3 Ideas for when you're "past feeling" in dating

This wouldn't be a blogpost without me saying that dating is the worst.

The worst of it is that it keeps getting worse even when it's sometimes better.

I have been on a lot of bad dates in my life (the date where the guy didn't tell me it was a formal dance and I wore khakis and a jean jacket; the date where I found out the guy had picked up the ring THAT DAY for his soon-to-be-fiance (long story); the date where I was fasting (Fast Sunday was the next day), but he took me to a restaurant (not in the original plans) and I felt awkward so I ordered something, and THEN he told me he wasn't ordering because he was fasting *blergh!*; the date where the guy attacked my religious beliefs even though we share the same religion, and so on).

But this is not about those dates.This is about my current repertoire of dates, which, if categorized, would go in the "good date" category.

I get set up a fair amount. And I venture back into online dating every once in a while. So I do go out on dates. But of late, this is how the date goes.




I come home and it was just another person. Another one to two hours spent getting to know someone I probably won't see again (but who I will probably try to set up with one of my friends and it won't work out for them either...), and that's it.

The date is fine. The guy is a genuinely good guy. The conversation is fine. It's all fine.

But I just feel like I am past feeling.

And lest ye misunderstand, when I say past feeling, I mean that I don't feel anything. It's just like talking to a new acquaintance. But it's worse because it's a situation where I am trying to feel interested and there's just nothing there. I'm indifferent as to whether or not I want to go out again. I'm pretty much indifferent to everything.
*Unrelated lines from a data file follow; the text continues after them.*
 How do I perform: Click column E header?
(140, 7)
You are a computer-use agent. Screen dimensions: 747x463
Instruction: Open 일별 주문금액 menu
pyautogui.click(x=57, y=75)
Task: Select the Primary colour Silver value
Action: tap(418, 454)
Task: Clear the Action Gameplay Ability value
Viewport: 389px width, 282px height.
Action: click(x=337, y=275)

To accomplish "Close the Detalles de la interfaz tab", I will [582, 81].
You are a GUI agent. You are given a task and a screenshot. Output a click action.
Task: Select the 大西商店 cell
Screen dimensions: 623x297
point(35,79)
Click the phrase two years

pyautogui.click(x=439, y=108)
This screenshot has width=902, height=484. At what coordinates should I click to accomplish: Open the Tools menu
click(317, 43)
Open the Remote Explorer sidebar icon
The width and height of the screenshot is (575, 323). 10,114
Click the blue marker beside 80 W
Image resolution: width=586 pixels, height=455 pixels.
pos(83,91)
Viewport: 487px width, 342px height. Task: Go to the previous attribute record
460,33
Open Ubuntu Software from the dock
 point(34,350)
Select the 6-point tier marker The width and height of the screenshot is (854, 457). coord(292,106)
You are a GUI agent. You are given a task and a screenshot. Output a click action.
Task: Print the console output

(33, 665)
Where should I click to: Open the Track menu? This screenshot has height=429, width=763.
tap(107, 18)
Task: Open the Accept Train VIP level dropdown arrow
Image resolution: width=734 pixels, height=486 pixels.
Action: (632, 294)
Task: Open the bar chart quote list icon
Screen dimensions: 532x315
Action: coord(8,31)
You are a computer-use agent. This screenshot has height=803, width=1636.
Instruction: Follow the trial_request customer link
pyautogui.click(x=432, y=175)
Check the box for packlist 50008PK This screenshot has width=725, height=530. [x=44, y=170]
You could say I'm cold-hearted. I would probably agree. I didn't always use to be this way. I used to get legit excited about certain dates and be nervous and everything about whether the guy would call back. But that didn't serve me well. Too many hopes dashed and too much emotion that hurts after nearly 15 years of going on dates *yuck*. So now I'm just...dead inside.

But in speaking with many of my friends (both guys and girls), we all feel the same way. It's a plague of our generation, I guess.

So here are three ideas to get past the "past feeling":

1. ....
2. *awkward silence*
3. *shifting eyes*

Ok, so I don't have any idea.

Mostly, my "dealing with it" consists of me coming home, going to my room, holding back tears that I can't feel anything (and sometimes not holding back tears), feeling angry at myself, wondering how if I can cry and be angry surely there must be some feeling left in me, praying to never go on any dates again ever, and then going to bed.

I really don't know how to get past it. But I welcome ideas. However, I've already heard, "It will change when you really like someone" about 4 billion times. The problem with that is that I would have to really like someone. I can't reasonably imagine that there are no human beings I already know who could fit this category and that I still just need to find "the one" who's out there hiding under a bushel. (But I do feel that way because I can unreasonably imagine that).

I always feel like I should add a photo to my blogs.
The blue screen of death felt appropriate. 
I have also heard, "Give it some time." Time is not on anyone's side here. Us 30+ers who are still single have got the patience/God's timing quotes memorized. But perhaps the main thing the over-30 club has learned from giving more time to someone you don't feel anything for (I'm talking about not feeling one little iota) is that you end up even more frustrated with more tears and more sad prayers.

Lastly, please don't say, "You're lucky you're even going on dates" because that's #nothelpful. Sometimes going on dates when you feel like this is worse than not going.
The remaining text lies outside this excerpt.